| Saved data entries |
========================================

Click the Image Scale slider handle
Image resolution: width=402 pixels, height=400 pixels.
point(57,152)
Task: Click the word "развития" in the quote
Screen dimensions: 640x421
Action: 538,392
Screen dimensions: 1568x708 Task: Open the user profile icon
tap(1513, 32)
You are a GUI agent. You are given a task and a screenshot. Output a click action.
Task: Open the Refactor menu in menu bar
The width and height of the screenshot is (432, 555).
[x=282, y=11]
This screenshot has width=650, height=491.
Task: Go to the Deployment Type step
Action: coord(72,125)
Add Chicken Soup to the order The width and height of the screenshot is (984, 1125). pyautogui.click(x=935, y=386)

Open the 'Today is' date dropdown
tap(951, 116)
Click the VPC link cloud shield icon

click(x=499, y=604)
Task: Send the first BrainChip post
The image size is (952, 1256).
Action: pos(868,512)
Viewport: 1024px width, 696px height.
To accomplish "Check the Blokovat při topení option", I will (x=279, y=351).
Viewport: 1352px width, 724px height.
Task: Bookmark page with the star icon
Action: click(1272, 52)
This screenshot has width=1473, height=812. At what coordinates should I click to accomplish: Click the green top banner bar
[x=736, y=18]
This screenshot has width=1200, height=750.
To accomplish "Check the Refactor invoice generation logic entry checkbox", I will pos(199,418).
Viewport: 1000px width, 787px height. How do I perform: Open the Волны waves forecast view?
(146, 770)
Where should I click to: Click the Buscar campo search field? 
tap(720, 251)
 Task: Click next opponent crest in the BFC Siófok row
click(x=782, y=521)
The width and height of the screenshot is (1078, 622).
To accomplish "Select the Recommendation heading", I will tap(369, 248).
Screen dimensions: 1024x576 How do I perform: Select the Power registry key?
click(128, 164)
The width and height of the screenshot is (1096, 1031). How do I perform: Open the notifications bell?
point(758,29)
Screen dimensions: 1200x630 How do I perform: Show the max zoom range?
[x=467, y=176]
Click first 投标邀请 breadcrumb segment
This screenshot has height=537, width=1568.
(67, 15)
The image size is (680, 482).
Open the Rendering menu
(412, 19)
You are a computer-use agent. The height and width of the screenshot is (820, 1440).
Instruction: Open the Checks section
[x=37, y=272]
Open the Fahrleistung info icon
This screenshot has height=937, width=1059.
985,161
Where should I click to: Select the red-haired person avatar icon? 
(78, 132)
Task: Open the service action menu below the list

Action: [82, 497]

========================================

| Task objective |
Give a word-for-word restatement of every record.

| Exercise response |
Click the Image Scale slider handle
Image resolution: width=402 pixels, height=400 pixels.
point(57,152)
Task: Click the word "развития" in the quote
Screen dimensions: 640x421
Action: 538,392
Screen dimensions: 1568x708 Task: Open the user profile icon
tap(1513, 32)
You are a GUI agent. You are given a task and a screenshot. Output a click action.
Task: Open the Refactor menu in menu bar
The width and height of the screenshot is (432, 555).
[x=282, y=11]
This screenshot has width=650, height=491.
Task: Go to the Deployment Type step
Action: coord(72,125)
Add Chicken Soup to the order The width and height of the screenshot is (984, 1125). pyautogui.click(x=935, y=386)

Open the 'Today is' date dropdown
tap(951, 116)
Click the VPC link cloud shield icon

click(x=499, y=604)
Task: Send the first BrainChip post
The image size is (952, 1256).
Action: pos(868,512)
Viewport: 1024px width, 696px height.
To accomplish "Check the Blokovat při topení option", I will (x=279, y=351).
Viewport: 1352px width, 724px height.
Task: Bookmark page with the star icon
Action: click(1272, 52)
This screenshot has width=1473, height=812. At what coordinates should I click to accomplish: Click the green top banner bar
[x=736, y=18]
This screenshot has width=1200, height=750.
To accomplish "Check the Refactor invoice generation logic entry checkbox", I will pos(199,418).
Viewport: 1000px width, 787px height. How do I perform: Open the Волны waves forecast view?
(146, 770)
Where should I click to: Click the Buscar campo search field? 
tap(720, 251)
 Task: Click next opponent crest in the BFC Siófok row
click(x=782, y=521)
The width and height of the screenshot is (1078, 622).
To accomplish "Select the Recommendation heading", I will tap(369, 248).
Screen dimensions: 1024x576 How do I perform: Select the Power registry key?
click(128, 164)
The width and height of the screenshot is (1096, 1031). How do I perform: Open the notifications bell?
point(758,29)
Screen dimensions: 1200x630 How do I perform: Show the max zoom range?
[x=467, y=176]
Click first 投标邀请 breadcrumb segment
This screenshot has height=537, width=1568.
(67, 15)
The image size is (680, 482).
Open the Rendering menu
(412, 19)
You are a computer-use agent. The height and width of the screenshot is (820, 1440).
Instruction: Open the Checks section
[x=37, y=272]
Open the Fahrleistung info icon
This screenshot has height=937, width=1059.
985,161
Where should I click to: Select the red-haired person avatar icon? 
(78, 132)
Task: Open the service action menu below the list

Action: [82, 497]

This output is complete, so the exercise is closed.